A long-term dose-response study of somatostatin analogue (SMS 201-995, octreotide) in resistant acromegaly.

Ten acromegalic subjects were studied in a trial designed to ascertain the optimum dosage of the somatostatin analogue SMS 201-995 (octreotide) in active acromegaly. Twenty-four-hour growth hormone (GH) profiles were assessed monthly for 6 months and again after 1 year of continuous therapy. After basal assessment octreotide was administered subcutaneously at a dose of 100 micrograms three times a day throughout the first month.
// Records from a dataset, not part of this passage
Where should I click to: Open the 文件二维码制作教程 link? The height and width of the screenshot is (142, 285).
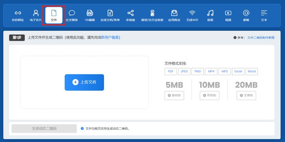tap(261, 38)
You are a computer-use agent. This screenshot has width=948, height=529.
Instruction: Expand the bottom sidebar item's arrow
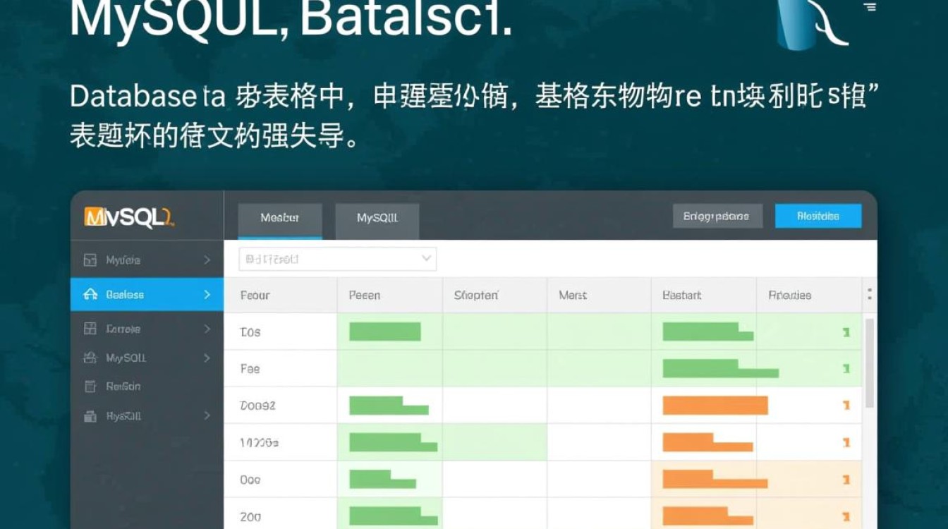tap(207, 416)
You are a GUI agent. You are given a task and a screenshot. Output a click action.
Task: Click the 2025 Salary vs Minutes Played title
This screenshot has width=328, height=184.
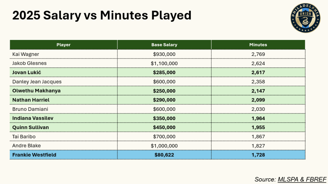[102, 15]
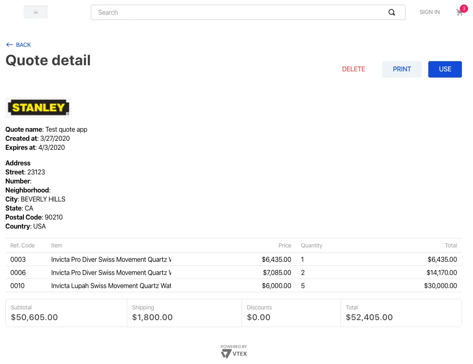Click the back arrow icon

point(9,45)
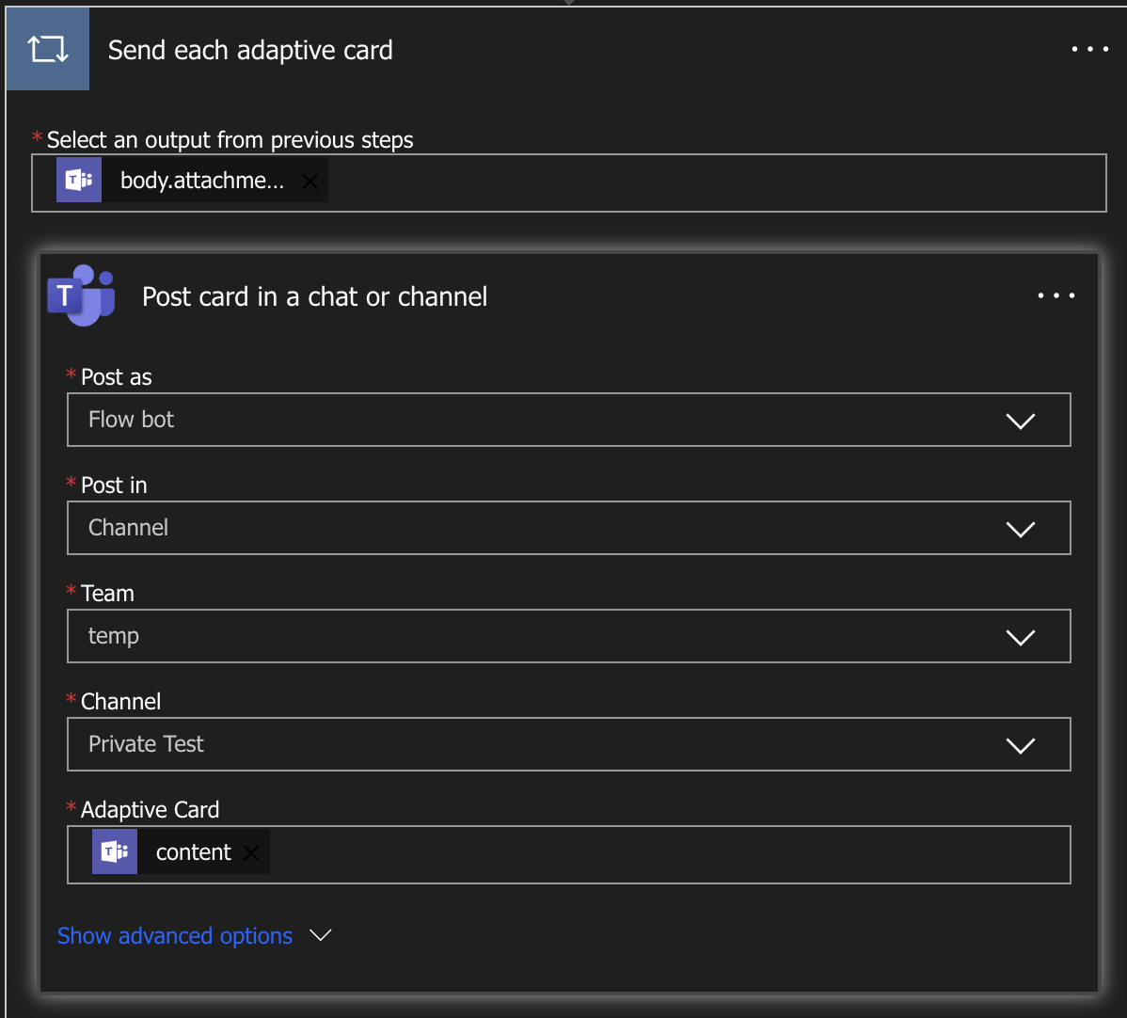Viewport: 1127px width, 1018px height.
Task: Click the Teams icon on body.attachme token
Action: click(x=79, y=181)
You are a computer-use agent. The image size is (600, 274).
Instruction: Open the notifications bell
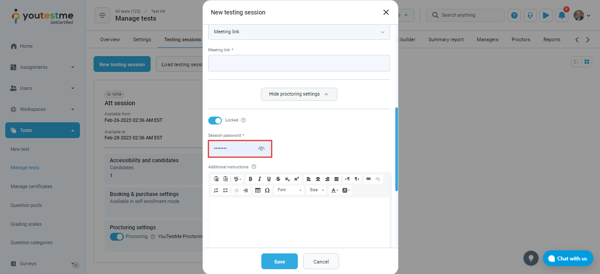click(x=562, y=15)
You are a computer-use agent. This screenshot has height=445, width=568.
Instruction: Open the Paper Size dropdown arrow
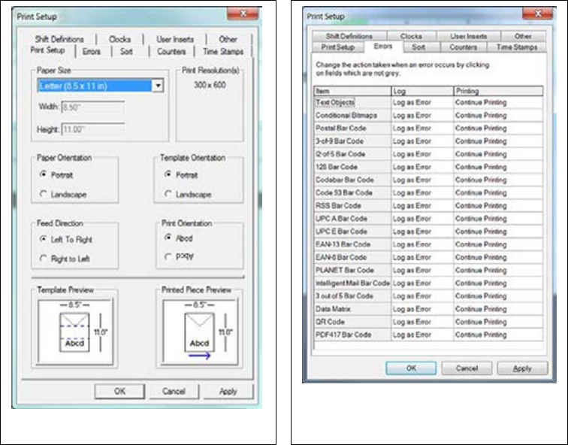click(x=158, y=86)
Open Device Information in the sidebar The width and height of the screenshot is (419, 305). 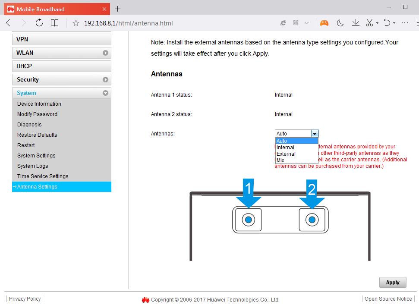point(39,104)
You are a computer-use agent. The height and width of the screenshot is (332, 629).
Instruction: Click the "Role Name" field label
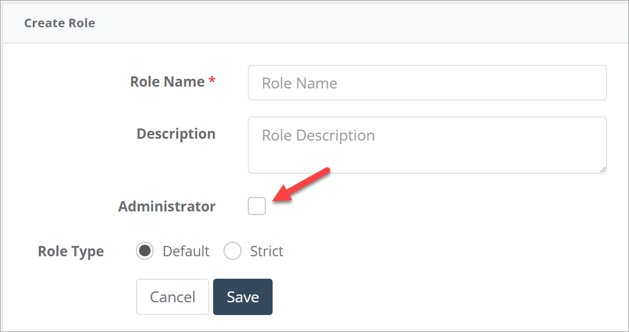167,82
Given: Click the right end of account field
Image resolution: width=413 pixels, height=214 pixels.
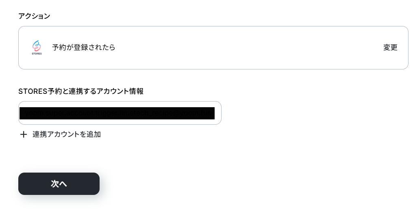Looking at the screenshot, I should [x=217, y=113].
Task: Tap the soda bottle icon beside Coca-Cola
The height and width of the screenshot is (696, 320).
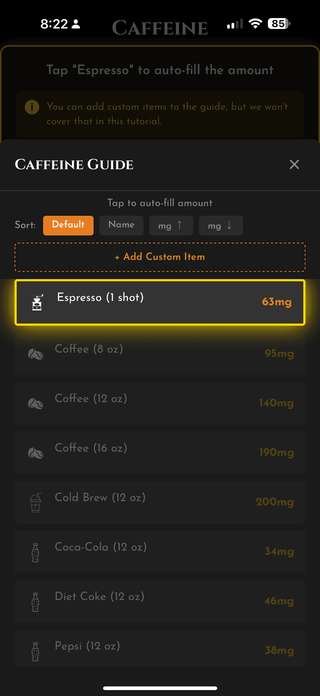Action: pyautogui.click(x=35, y=551)
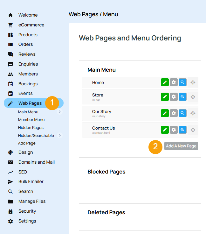
Task: Go to Bulk Emailer in sidebar
Action: (31, 181)
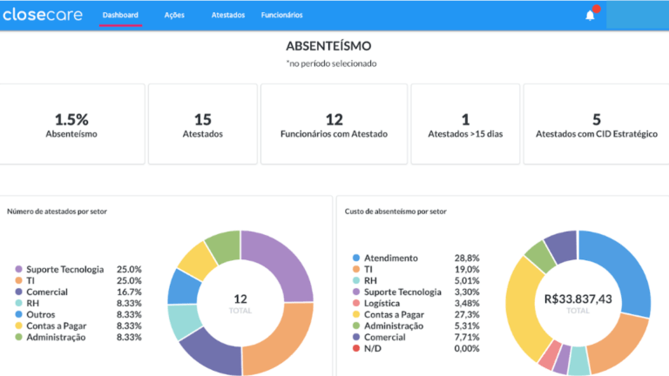Go to the Atestados tab
669x376 pixels.
[228, 15]
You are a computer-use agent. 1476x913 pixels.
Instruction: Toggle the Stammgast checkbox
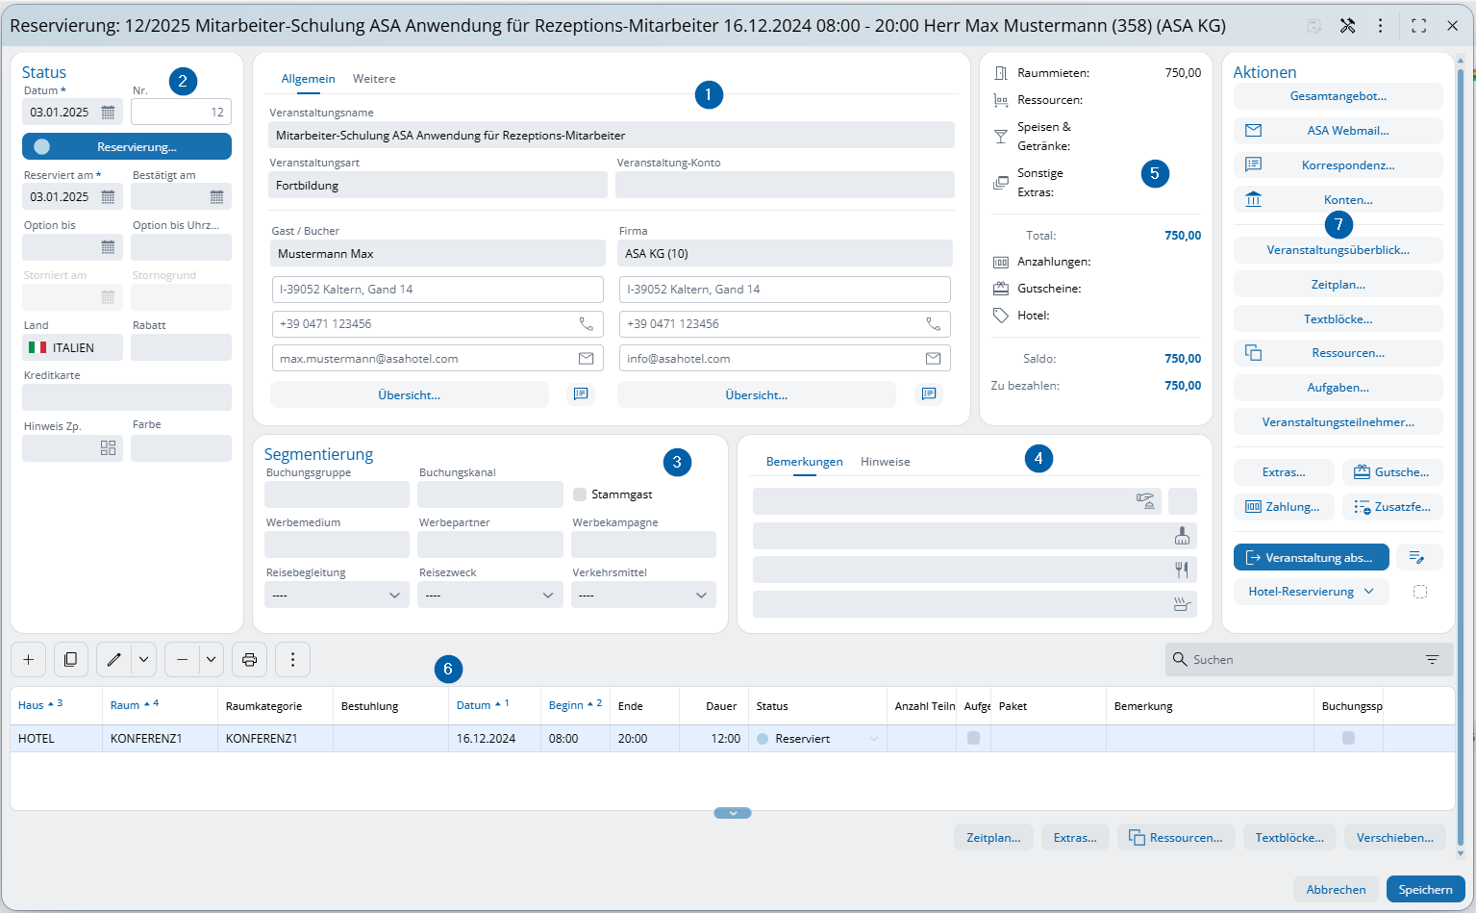coord(580,495)
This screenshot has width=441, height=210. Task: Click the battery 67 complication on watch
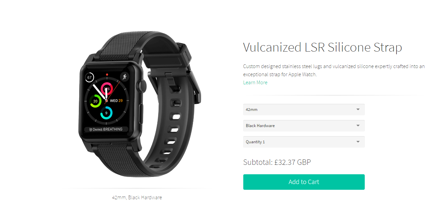(89, 77)
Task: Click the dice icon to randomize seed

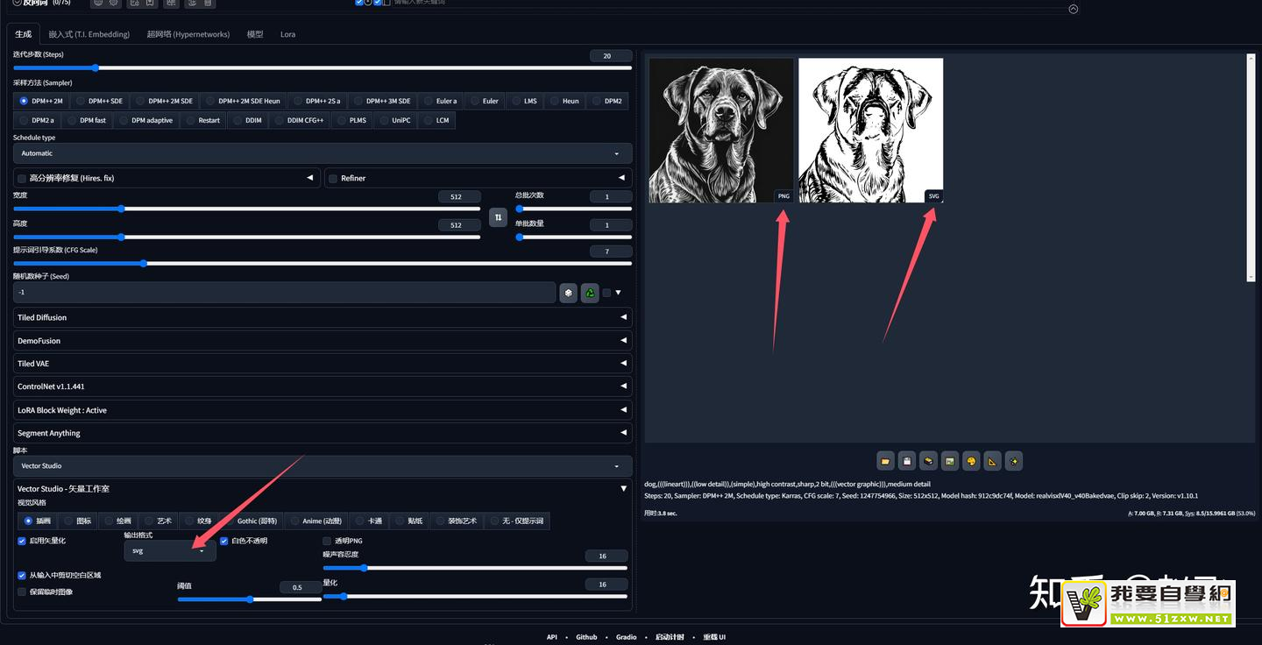Action: pos(569,293)
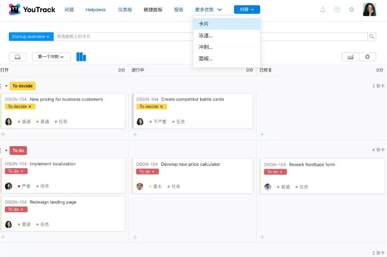Click the 筛选面板上的卡片 filter input field
The height and width of the screenshot is (257, 387).
pos(123,36)
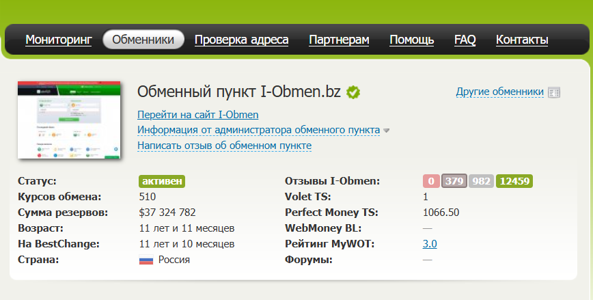593x300 pixels.
Task: Navigate to Контакты page
Action: (521, 40)
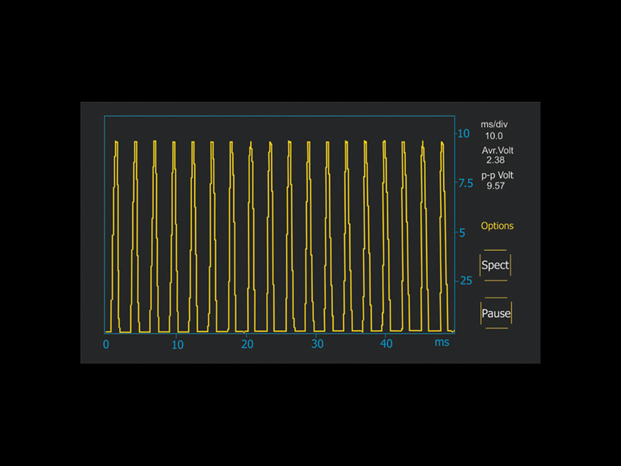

The dose was increased by 300 micrograms/day at monthly intervals to a maximum of 1500 micrograms/day, unless serum GH fell to within set criteria. Eight patients completed the trial. One patient withdrew because of intractable diarrhoea while another died of causes related to his acromegaly and we have no evidence that octreotide played any part in his death. Mean 24-h GH fell from a basal level of 34.3 +/- SEM 7.6 mU/l to 8.0 +/- 1.3 mU/l (P less than 0.05) after 6 months. At 1 month (300 micrograms/day) mean GH was 13.6 +/- 2.2 mU/l and at 2 months (600 micrograms/day) 10.8 +/- 2.2 mU/l (P less than 0.05 vs 300 micrograms/day dose), and at 5 months (1500 micrograms/day) 11.3 +/- 2.0 mU/l (all P less than 0.05 vs basal). Analysis of group means revealed no significant difference between any dose schedules above 600 micrograms/day. After 1 year the mean GH of the group (n = 8) was 7.5 +/- 1.3 mU/l (P less than 0.05 vs basal). Three patients developed a deterioration and one an improvement in their glucose tolerance and three developed asymptomatic gallstones during the year of therapy. In conclusion, octreotide lowered GH levels in acromegaly over a 1-year period. We found no evidence that routinely increasing the dose beyond 600 micrograms/day was helpful.